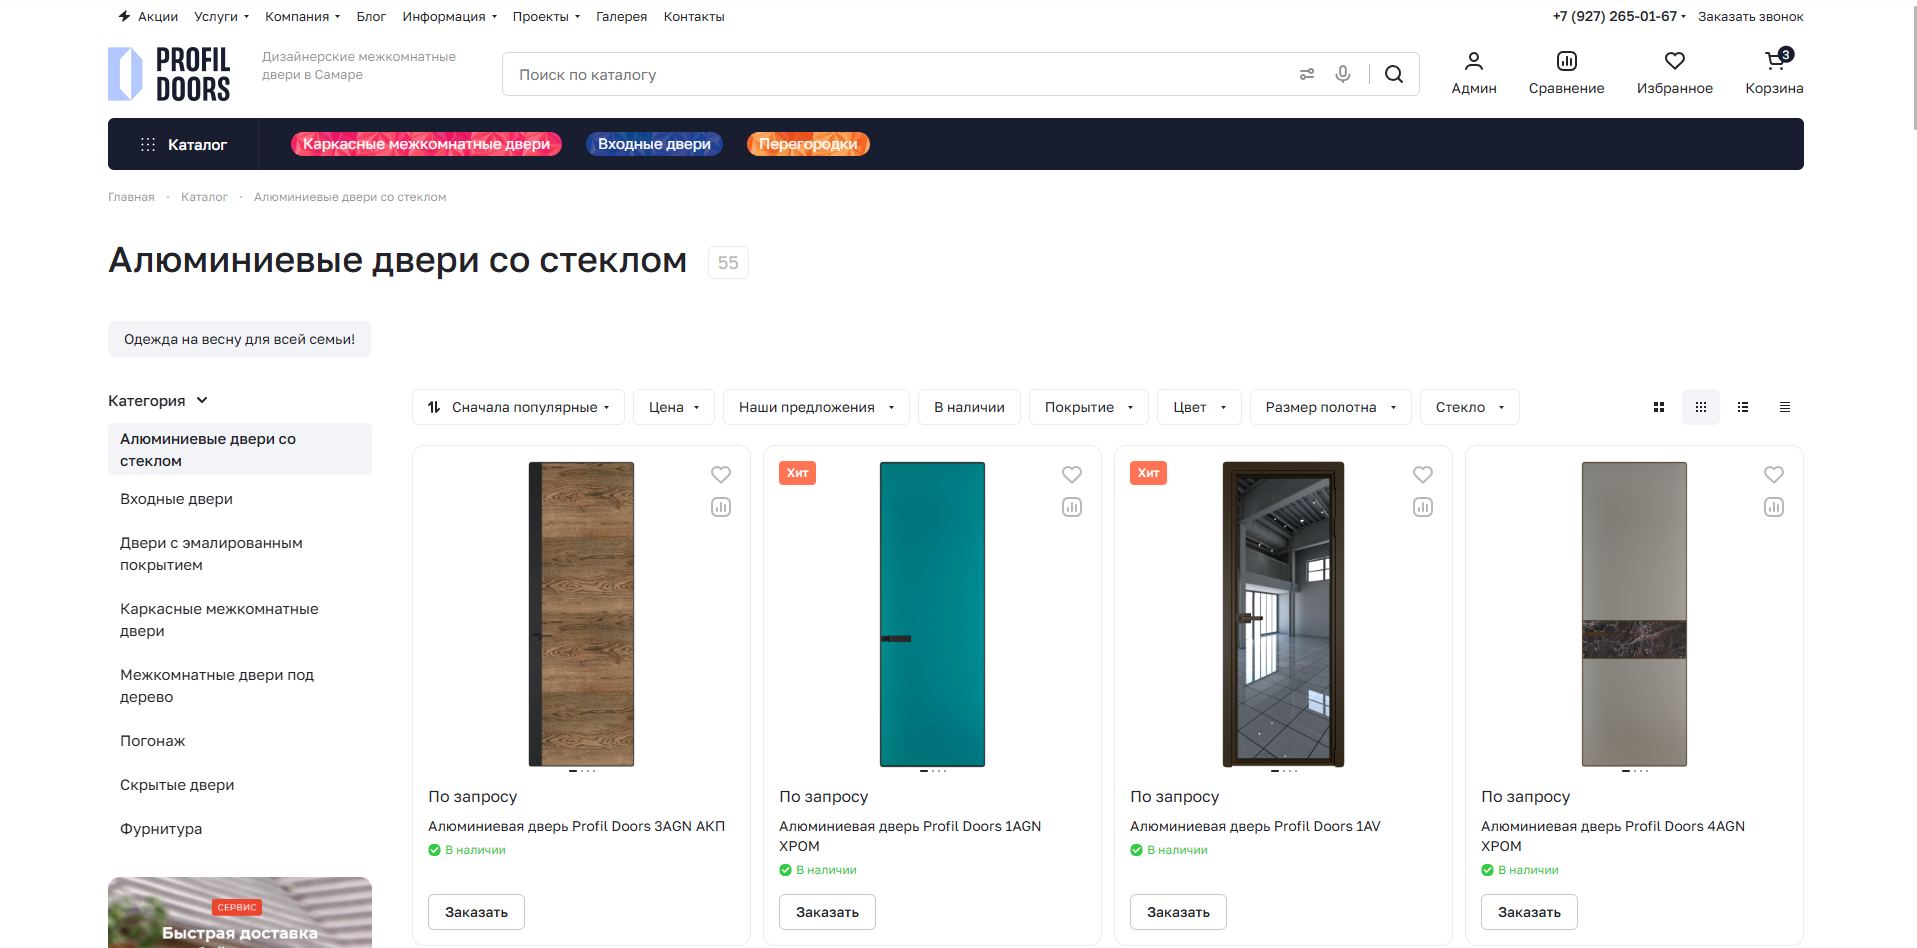
Task: Open the Сравнение comparison page
Action: (1566, 73)

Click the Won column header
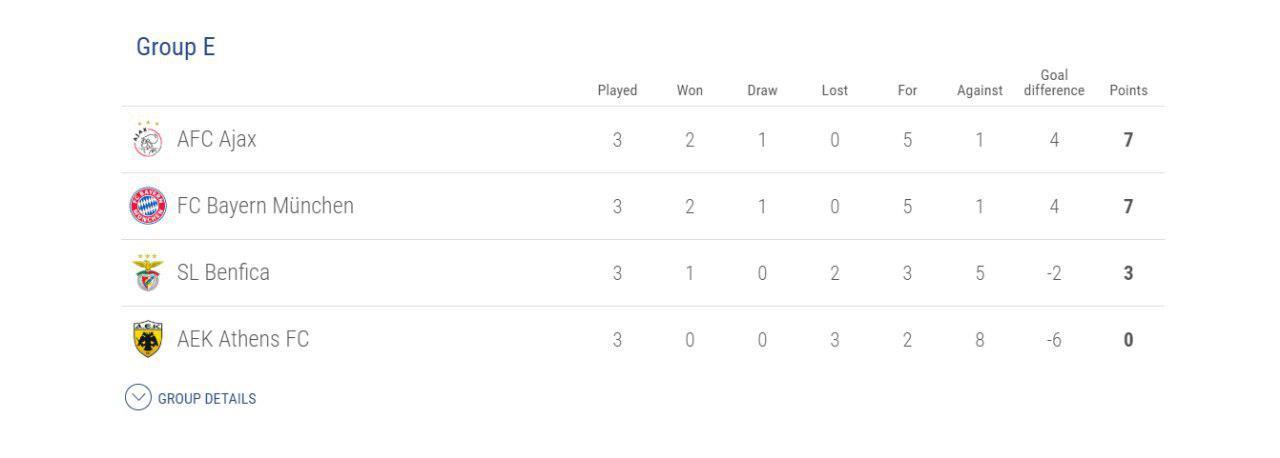[690, 90]
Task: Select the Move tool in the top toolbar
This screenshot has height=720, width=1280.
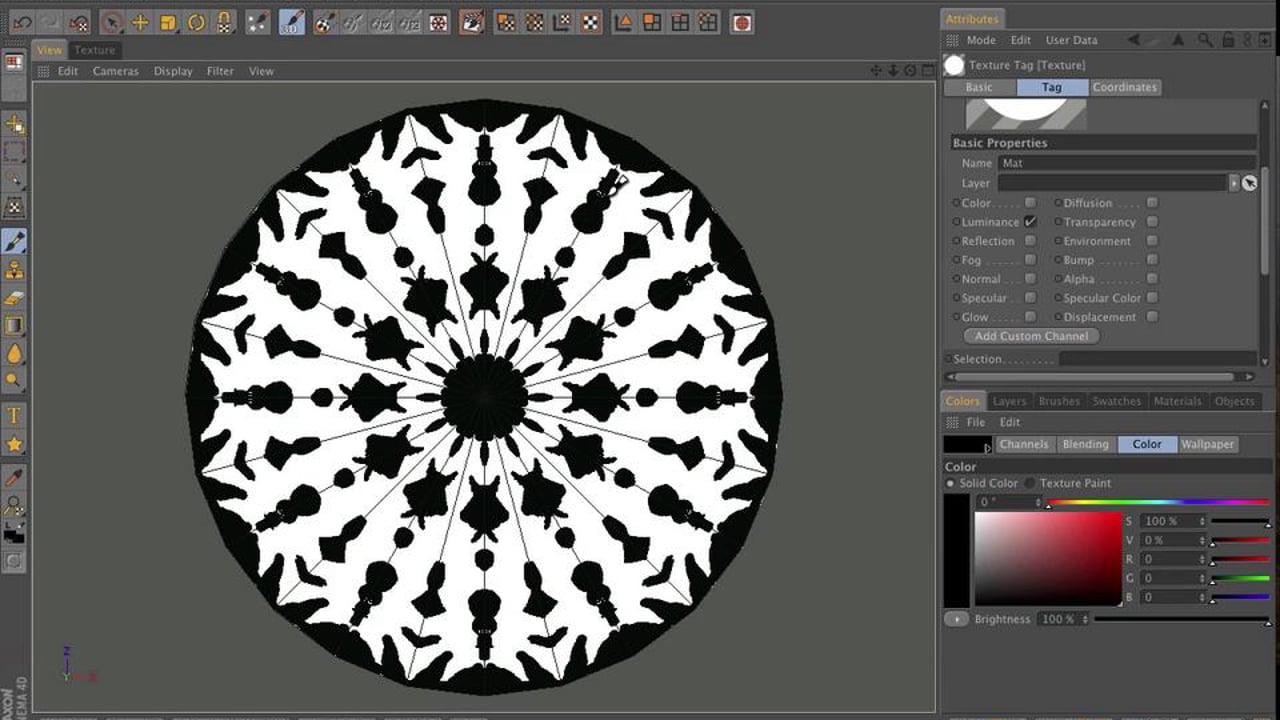Action: coord(140,22)
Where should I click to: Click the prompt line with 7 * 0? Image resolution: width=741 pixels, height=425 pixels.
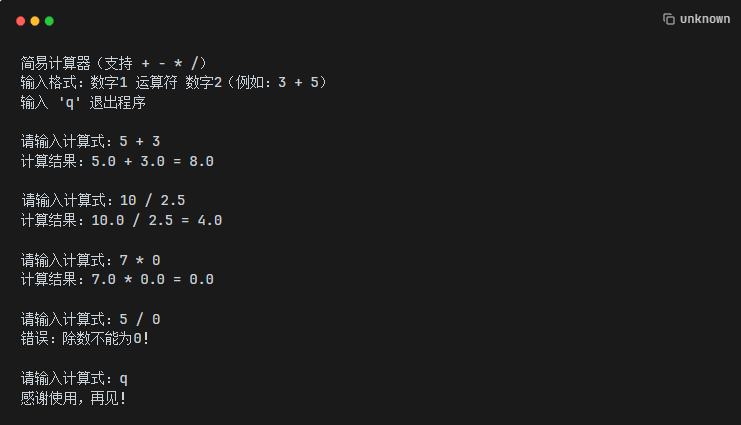(x=90, y=260)
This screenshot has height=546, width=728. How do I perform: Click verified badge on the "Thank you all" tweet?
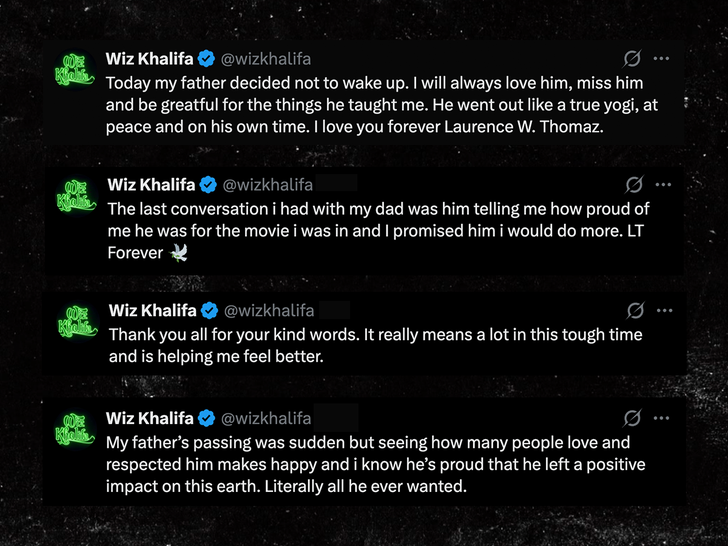coord(208,311)
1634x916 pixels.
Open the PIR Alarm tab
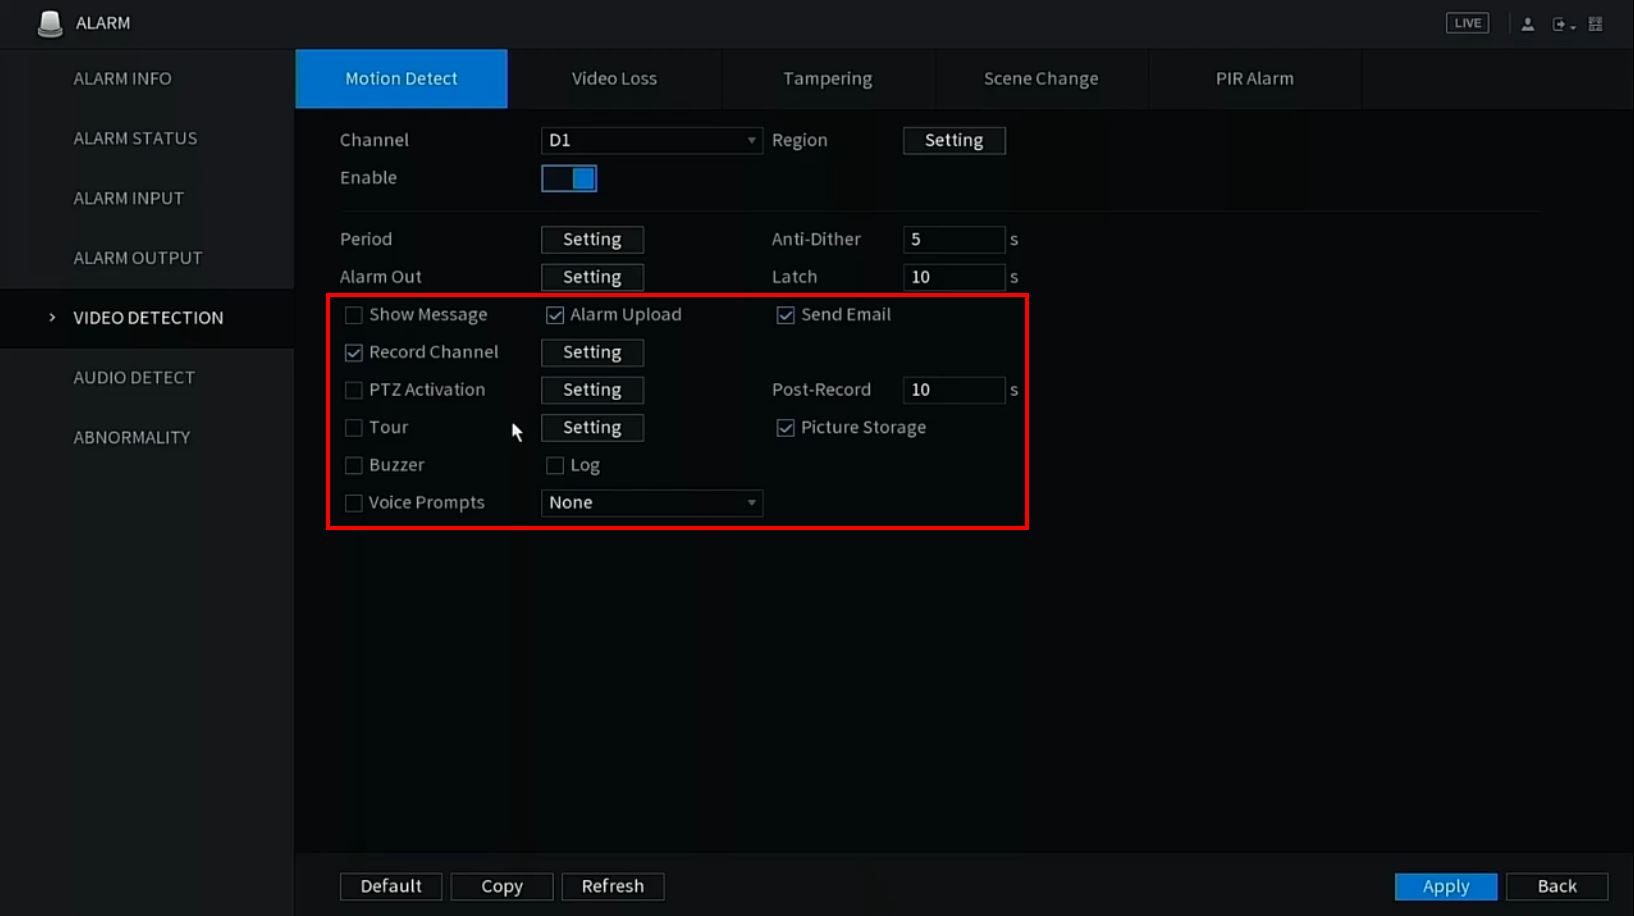tap(1254, 78)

-*-

• Try it: Beginning with the line in which "Click the Won column header" appears, repeat exactly each line down to the close of the material, leaving every picture out.

• Reply:
Click the Won column header
[690, 90]
Task: Select the Move tool in the top toolbar
This screenshot has height=720, width=1280.
Action: coord(140,22)
Where should I click to: Click the prompt line with 7 * 0? Image resolution: width=741 pixels, height=425 pixels.
(x=90, y=260)
This screenshot has height=546, width=728. How do I perform: Click verified badge on the "Thank you all" tweet?
coord(208,311)
1634x916 pixels.
Open the PIR Alarm tab
tap(1254, 78)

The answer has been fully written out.